Set exercise 1:
Answer these questions from the passage about commercials and music videos, one line each, marked as they are:
(a) How many TV commercials did the writer act in during the 1980s?
(b) What event did the writer produce for the first time in 1988?
(c) For which award was the writer's first music video nominated?
Set exercise 2: Repeat the passage about commercials and music videos word for word from "In the 1980s, I" up to and including "Year’ in 1988.".
Set exercise 3: Go on with the passage about commercials and music videos, picking up after its final sentence.

== Selection

In the 1980s, I managed to find a little free time to act in nine TV commercials directed by well-known directors such as D. B. Nihalsinghe, D. B. Suranimala and Shehan Wijeratne of Donald’s Studio. I also appeared on a couple of TV shows, a photo shoot, and a stage show. I then produced over a dozen; large stage music shows in Colombo. I also produced the first-ever ‘Fashion Model of the Year’ in 1988.

My first attempt in directing a music video (for Sohan Weerasinghe’s award winning song ‘Whispers in the Sand’) was nominated by Sunday Observer for the ‘Music Video of the Year’ Golden Clef Award in 1992. I did not win the award but the nomination was a big motivator. I then directed three more music videos for original songs (written/co-written by me). I finally came to the realization that one cannot be a Jack of all trades without being a master of none.

====
== Material

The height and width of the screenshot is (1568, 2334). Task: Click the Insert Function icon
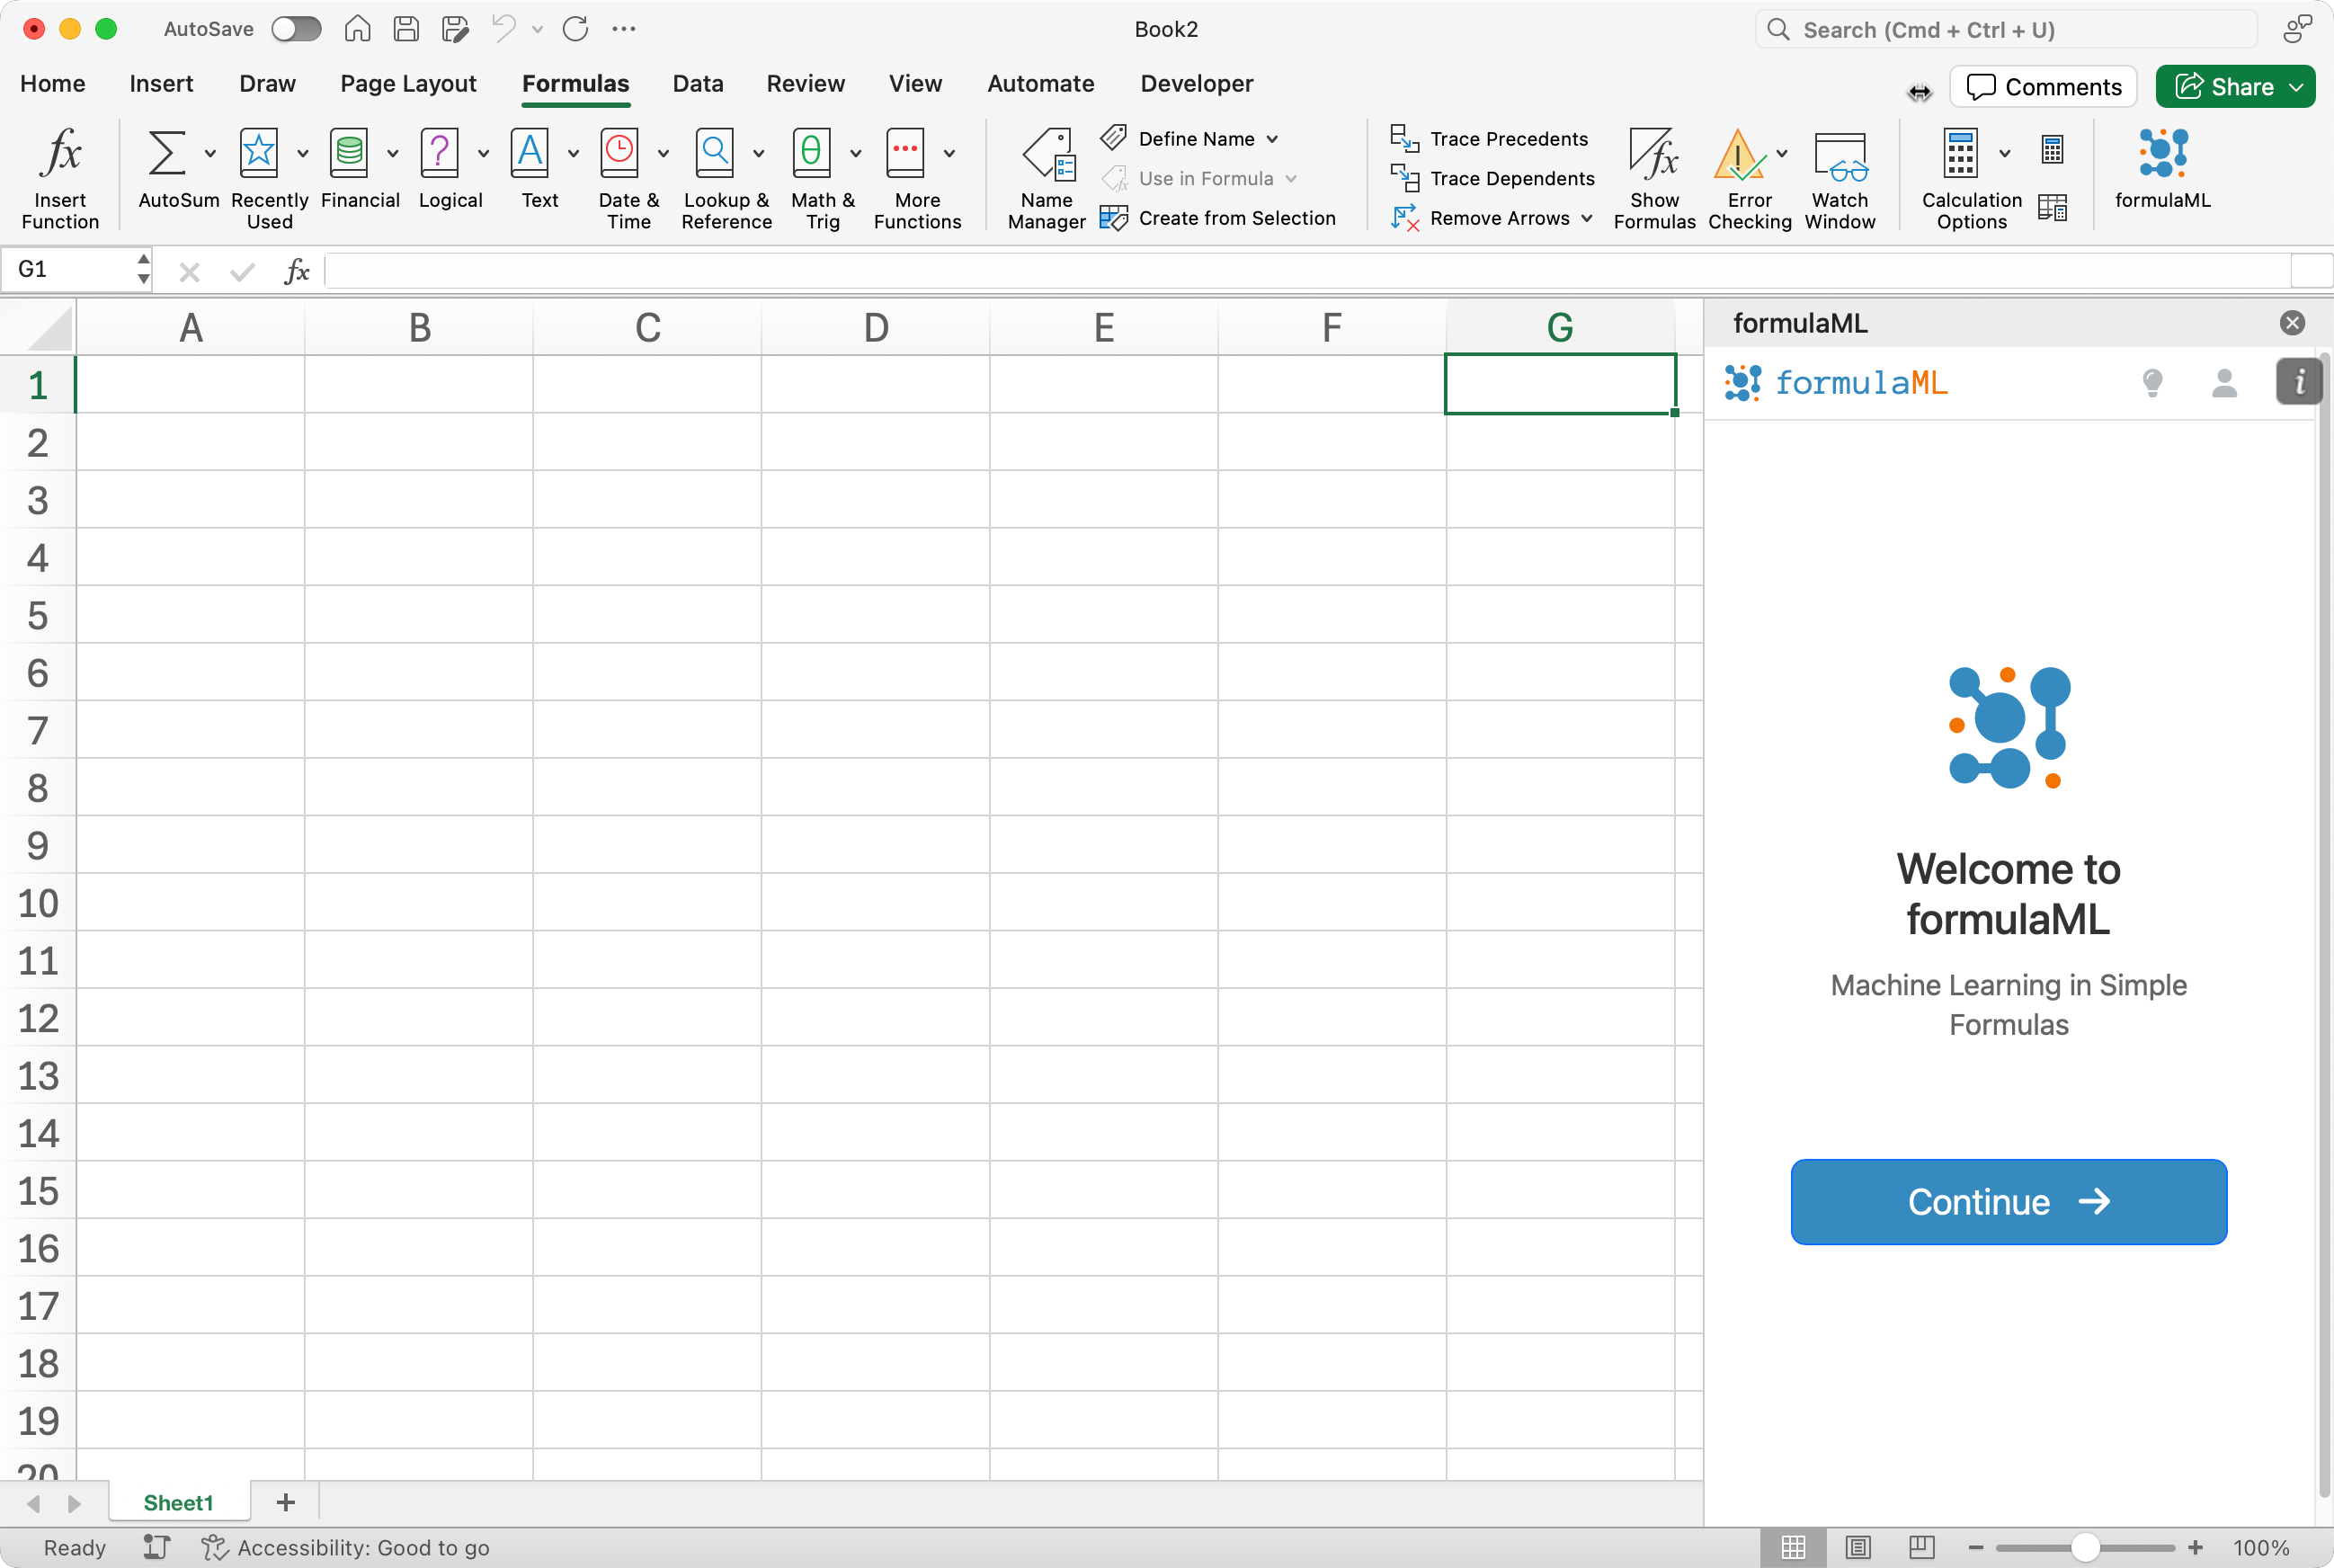pos(60,155)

====

Response 1:
(a) Nine.
(b) The first-ever 'Fashion Model of the Year'.
(c) The 'Music Video of the Year' Golden Clef Award.

Response 2:
In the 1980s, I managed to find a little free time to act in nine TV commercials directed by well-known directors such as D. B. Nihalsinghe, D. B. Suranimala and Shehan Wijeratne of Donald’s Studio. I also appeared on a couple of TV shows, a photo shoot, and a stage show. I then produced over a dozen; large stage music shows in Colombo. I also produced the first-ever ‘Fashion Model of the Year’ in 1988.

Response 3:
Passion is important, but one must also have the time and commitment. I gave up acting after appearing in the last video clip I directed: ‘Fitness Fever”, for the popular song I wrote in 1993, and performed by 20 top western musicians of Sri Lanka.

Connections with movie stars

Throughout my career as a hotelier, I was fortunate to get opportunities to interact with and host various movie stars and film makers. Most memorable meetings were: Gamini Fonseka who I met, chatted with, and hosted a few times. After meeting him for the first time during the shooting of ‘Gamperaliya’ in 1962, my next interaction with him was in 1973, when I worked as a trainee at Barberyn Reef Hotel. One day, I was working at the front office when a short but extremely handsome man arrived at the hotel.

As I greeted him, he said, “Good Morning, could you please inform Mr. Sudana Rodrigo that Gamini Fonseka is here to meet him.” I was pleasantly surprised and excited to meet my idol again. After lunch I had the opportunity to talk with him.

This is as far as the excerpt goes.